The conformational chemical shifts, Δδ, of a protein are the experimental chemical shifts, δ2, relative to values expected for statistical coil, δ1, which translates into the difference between two different chemical shifts of the same nucleus for which the same reference compound has been used:

$$\varDelta \delta ={\delta }_{2}-{\delta }_{1}={\sigma }_{{iso},2}-{\sigma }_{{iso},{ref}}-{\sigma }_{{iso},1}+{\sigma }_{{iso},{ref}}={\sigma }_{{iso},2}-{\sigma }_{{iso},1}$$
(5)

Computationally, in DFT-GIAO calculations structures are treated as static instead of dynamic species. Bearing this in mind, and considering that in solution Gly-rich sequences adopt extended PPII helix conformations over statistical coil43,44,45, the theoretical Δδ values have not been calculated using a statistical coil state as the reference. Instead, Δδ values have been obtained as the difference between the σiso of nuclei when the PPII helix is in the model bundle (σiso,2), geometrically optimized as described in the DFT-D calculations section, with respect to the PPII helix in isolation (σiso,1), freezing backbone atoms to maintain the positions seen in the crystallographic structure used as a starting point to create the model system (PDB ID: 3BOG), while 1H nuclei that are absent in this X-ray structure were optimized.

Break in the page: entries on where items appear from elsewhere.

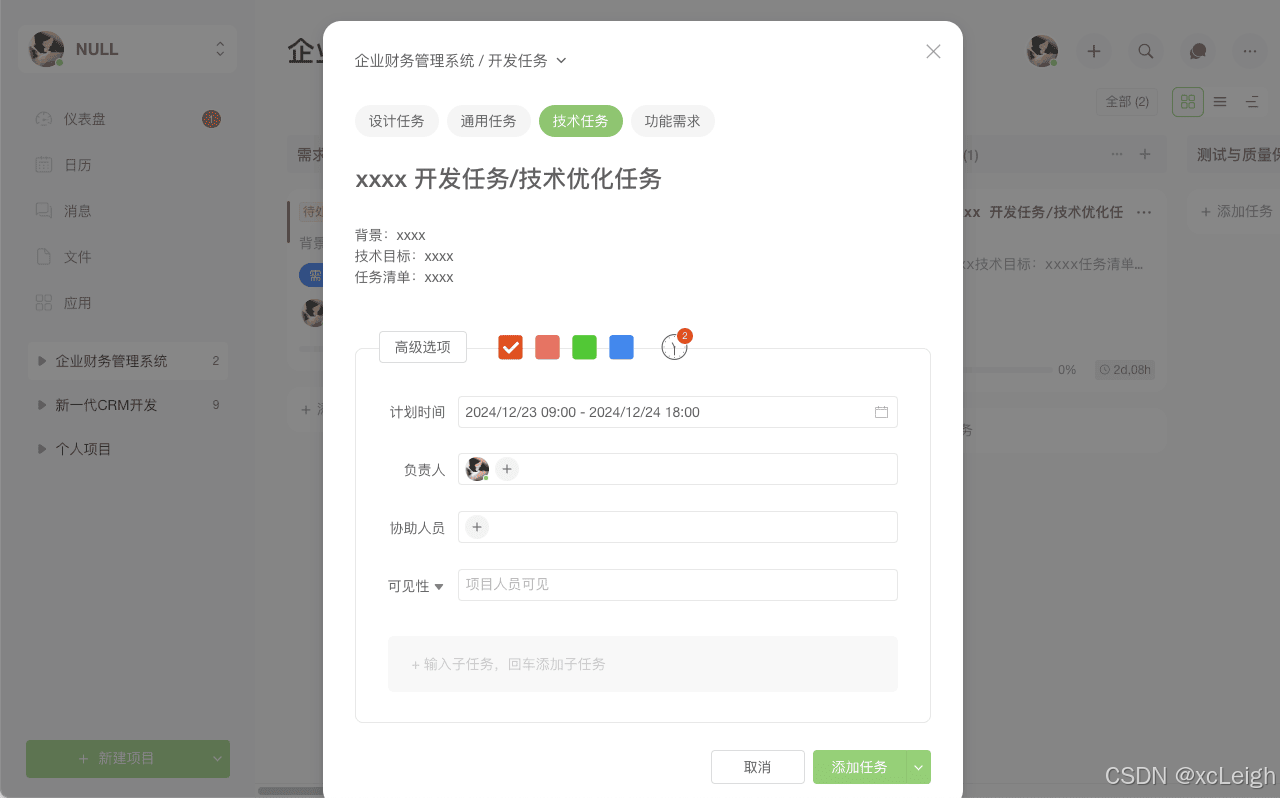1280x798 pixels.
Task: Click the 取消 button to cancel
Action: pyautogui.click(x=757, y=767)
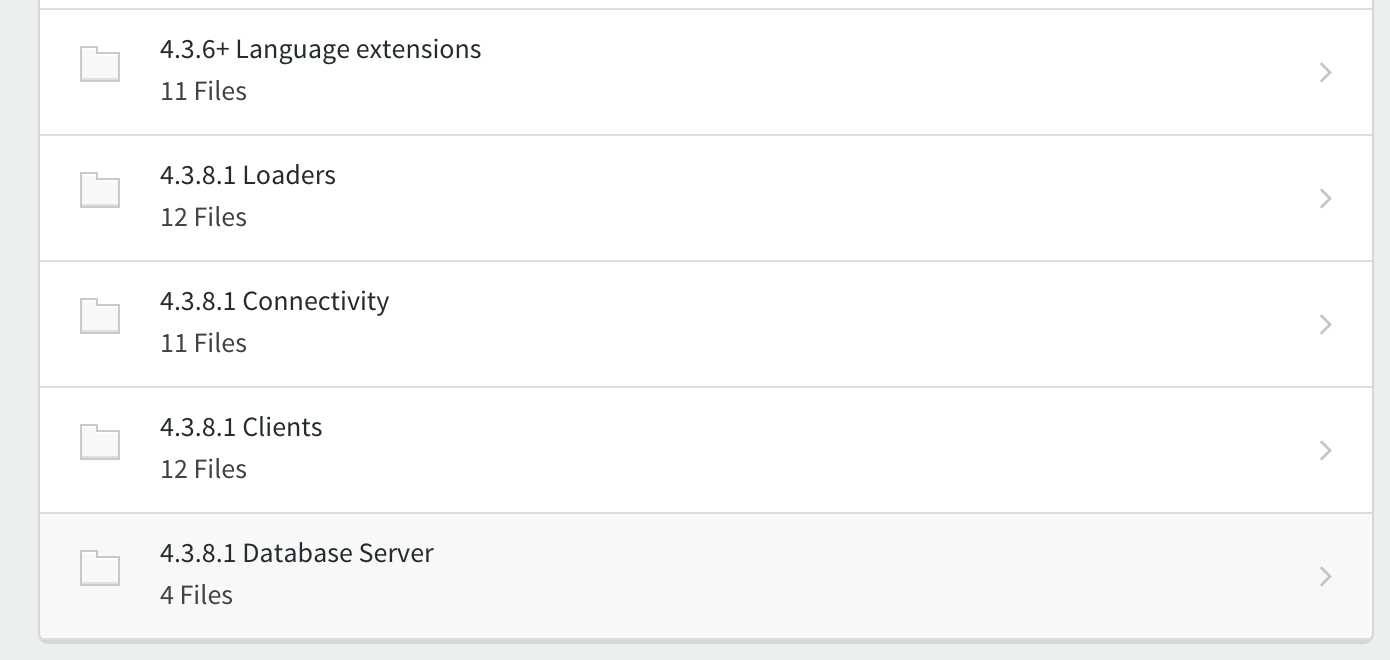The image size is (1390, 660).
Task: Click the Loaders folder icon
Action: (100, 191)
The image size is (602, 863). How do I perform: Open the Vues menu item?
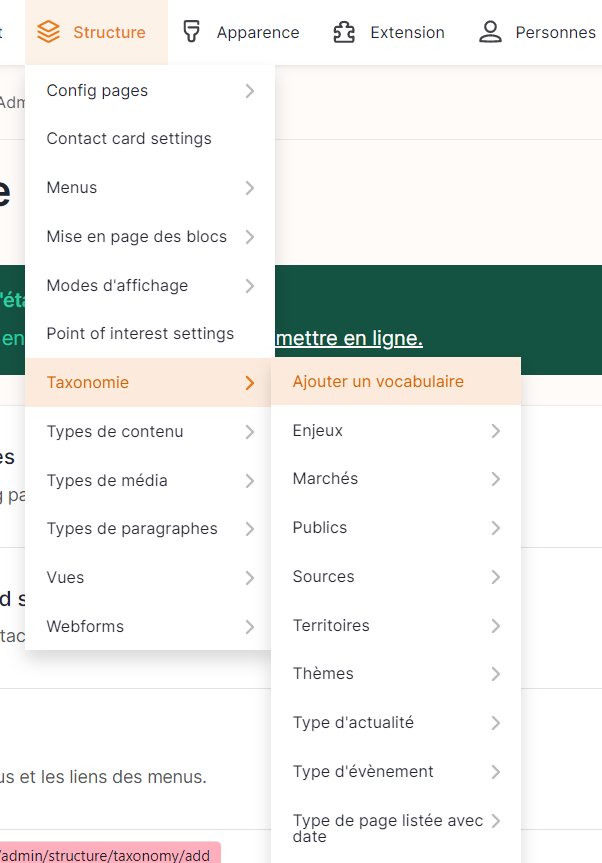pyautogui.click(x=65, y=578)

The Quantum Chemistry package used to perform the geometry optimizations, and single point and NMR spectroscopic shielding calculations was Gaussian 1665. The software packages used for the visualization and modeling of the PPII helical-bundles were GaussView 666, Pymol 2.3.067 and Jmol 1468. For the NBO analysis, NBO Version 3.169 was used as implemented in Gaussian 16. The QTAIM analysis was carried out using the Multiwfn 3.8 package70. Finally, SAPT calculations were performed using the Psi4 software71.